Despejado após perder o emprego e prestes a ir para a rua, bateu na porta na ocupação e foi acolhido. Vive lá há dois anos e foi contratado num escritório próximo.

“Aí entendi que há sem-teto se sacrificando para dar um futuro bom para os filhos”, diz à reportagem, enquanto toma conta da portaria.

Homem descansa em frente aos “barracos” construídos em uma das ocupações da região central de SP (Foto: Felipe Villela)

Bastidores
Boa parte das ocupações visitadas pelos pesquisadores da Universidade de Leuven abrigam membros do MSTC (Movimento dos Sem Teto do Centro), braço da FLM (Frente da Luta pela Moradia) – organismo que reúne diferentes movimentos sociais.

Entre elas está um antigo cinema pornô contíguo a um motel desativado, onde vivem atualmente centena de pessoas (leia aqui a reportagem completa sobre o cinema ocupado).

“Há dois grupos principais: os que passam por vulnerabilidade social (baixa renda, moradores de áreas de risco, idosos e deficientes) e os em vulnerabilidade pela especulação imobiliária (gente que gasta mais de 50% do salário com aluguel)”, diz à BBC Brasil Carmen Ferreira, coordenadora geral do MSTC.

As primeiras 24 horas de ocupação são as mais tensas. “Entramos todos os moradores de uma vez e ficamos ali juntos, em ‘cárcere’. A polícia vem e proíbe a entrada de água e comida. Se alguém sai não consegue voltar, então quando entramos levamos tudo”, diz Carmen.

É quando começam a ser criadas frentes de trabalho coletivo para limpeza, segurança e manutenção dos espaços, que serão geridas pelos moradores em esquema de revezamento durante todo o período de ocupação. “É uma experiência de ‘Estado social’ e coletivo”, diz a coordenadora.

Nos locais visitados, placas (às vezes traduzidas em francês e em inglês) alertam moradores para as escalas de trabalho comunitário.

A reportagem entrevistou 23 moradores nas ocupações: eles dizem pagar entre R$ 120 e R$ 200 mensais ao movimento. “Não é aluguel, é para financiar toda a manutenção do espaço”, diz o maquiador Danilo, que mora em um dos prédios.

Corrupção
Mas há ocupações em que o valor da contribuição pode ultrapassar R$ 400. O urbanista belga Stevens, da Universidade Federal de Leuven, alerta para o que chama de “corruptores”.

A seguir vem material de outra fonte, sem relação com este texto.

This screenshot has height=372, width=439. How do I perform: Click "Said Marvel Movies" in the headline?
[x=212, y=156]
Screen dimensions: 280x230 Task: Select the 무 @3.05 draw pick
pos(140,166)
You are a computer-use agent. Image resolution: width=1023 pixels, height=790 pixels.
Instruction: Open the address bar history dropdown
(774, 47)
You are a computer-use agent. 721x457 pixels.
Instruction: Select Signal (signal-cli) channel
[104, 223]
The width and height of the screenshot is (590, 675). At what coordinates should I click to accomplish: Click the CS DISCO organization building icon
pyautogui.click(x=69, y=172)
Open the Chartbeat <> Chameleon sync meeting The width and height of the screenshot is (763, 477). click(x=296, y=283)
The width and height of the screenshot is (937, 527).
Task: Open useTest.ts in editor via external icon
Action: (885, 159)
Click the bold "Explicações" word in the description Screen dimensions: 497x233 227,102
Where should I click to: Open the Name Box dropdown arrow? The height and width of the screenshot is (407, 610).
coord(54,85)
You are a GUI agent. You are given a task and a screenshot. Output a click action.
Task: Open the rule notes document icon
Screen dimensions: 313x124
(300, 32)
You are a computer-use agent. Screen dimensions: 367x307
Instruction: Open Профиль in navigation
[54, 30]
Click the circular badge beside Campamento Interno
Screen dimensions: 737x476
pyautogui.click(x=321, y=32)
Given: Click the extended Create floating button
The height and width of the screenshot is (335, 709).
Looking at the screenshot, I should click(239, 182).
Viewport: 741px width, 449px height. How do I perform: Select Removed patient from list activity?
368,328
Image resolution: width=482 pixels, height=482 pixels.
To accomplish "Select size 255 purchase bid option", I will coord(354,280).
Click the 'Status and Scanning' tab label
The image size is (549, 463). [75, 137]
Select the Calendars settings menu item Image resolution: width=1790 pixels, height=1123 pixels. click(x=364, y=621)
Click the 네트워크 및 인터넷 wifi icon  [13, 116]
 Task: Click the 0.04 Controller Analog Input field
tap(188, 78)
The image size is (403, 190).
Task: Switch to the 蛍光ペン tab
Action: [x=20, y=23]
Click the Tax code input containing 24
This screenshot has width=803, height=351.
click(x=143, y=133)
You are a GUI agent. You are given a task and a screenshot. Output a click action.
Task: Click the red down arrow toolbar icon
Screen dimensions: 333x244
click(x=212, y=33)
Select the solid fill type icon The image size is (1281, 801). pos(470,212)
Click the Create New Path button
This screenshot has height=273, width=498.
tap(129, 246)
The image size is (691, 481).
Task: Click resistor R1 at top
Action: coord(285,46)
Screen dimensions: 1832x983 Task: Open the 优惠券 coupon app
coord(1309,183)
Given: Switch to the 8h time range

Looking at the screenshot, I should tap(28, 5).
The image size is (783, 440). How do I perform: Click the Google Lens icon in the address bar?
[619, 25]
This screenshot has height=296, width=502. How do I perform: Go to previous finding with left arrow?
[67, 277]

“Em alguns grupos (que administram prédios ocupados) há diferença entre discurso e prática”, diz. “Eles usam os mesmos slogans, a mesma retórica dos movimentos principais, mas na prática apenas alugam quartos. É preciso conhecer o grupo antes de se juntar a ele.”

Sua conterrânea Carmen Briers, mestranda da universidade de Leuven, diz que “movimentos sérios fazem reuniões antes das ocupações, entrevistam os interessados e sujeitam a entrada ao compartilhamento de tarefas”.

“Os demais dão preços conforme a disponibilidade de vagas e pronto.”

À reportagem, a prefeitura diz se reunir “diariamente” com os sem-teto e “manter diálogo aberto com todos os movimentos e entidades de moradia”.

“Não somos imobiliárias, somos uma luta política”, diz Carmen Ferreira, do MSTC, que faz parte do Conselho Municipal de Habitação. “Sempre apresentamos alternativas à gestão”, ela diz.

A reportagem pede exemplos e ela emenda: “Defendemos a locação social. A família mora, mas não é dona. Esta é uma forma de inibir que famílias vendam os imóveis repassados. Na Europa acontece muito, mas aqui (o processo) é tímido.”

A gestão Haddad diz ser simpática à ideia e cita o Palacete dos Artistas, prédio de 1910 reformado e entregue em dezembro de 2014 a artistas idosos que viviam em situação precária.